| Problem requirements |
Please repeat the lines below, exactly and only, from the one that holds "You are a GUI" through the one that holds "Viewport: 927px width, 360px height.".

───── Given information

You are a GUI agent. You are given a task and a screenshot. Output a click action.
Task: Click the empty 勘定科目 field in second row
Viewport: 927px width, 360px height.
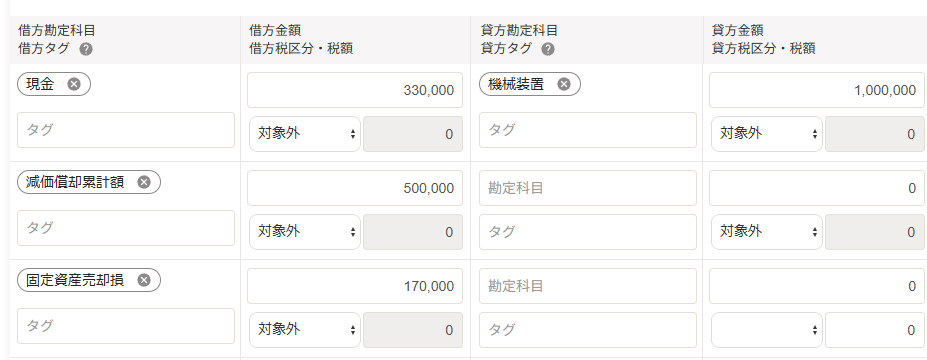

──────────
───── Given information

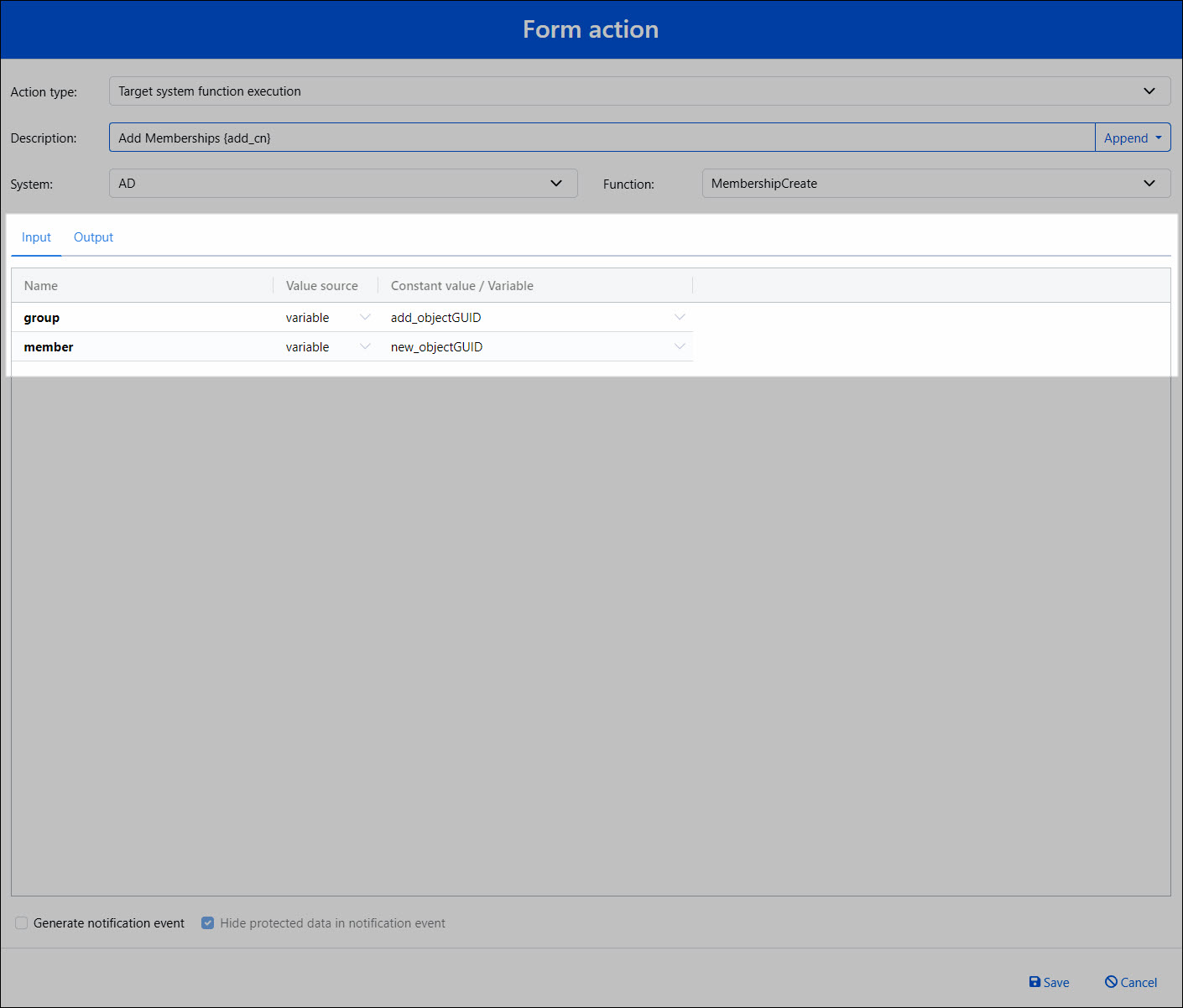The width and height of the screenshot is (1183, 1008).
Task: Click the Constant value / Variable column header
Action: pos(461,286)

──────────
───── Given information

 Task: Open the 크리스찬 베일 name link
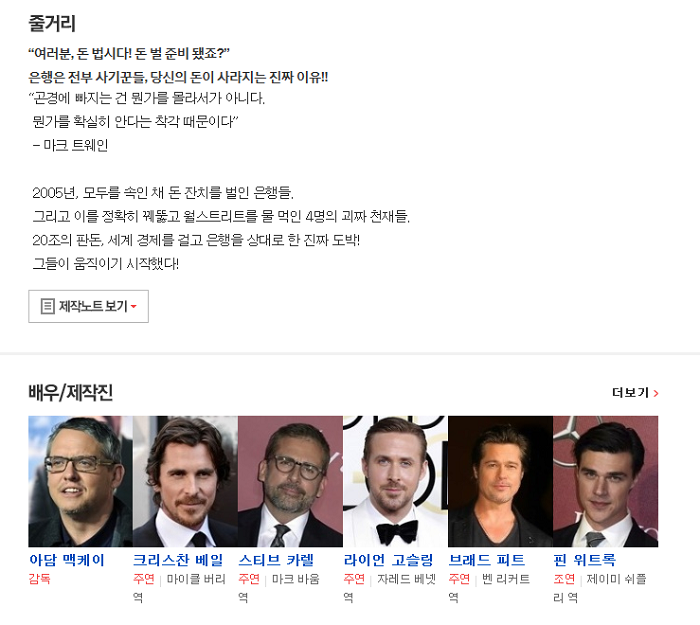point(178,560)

──────────

| Solution |
You are a GUI agent. You are given a task and a screenshot. Output a click action.
Task: Click the empty 勘定科目 field in second row
Viewport: 927px width, 360px height.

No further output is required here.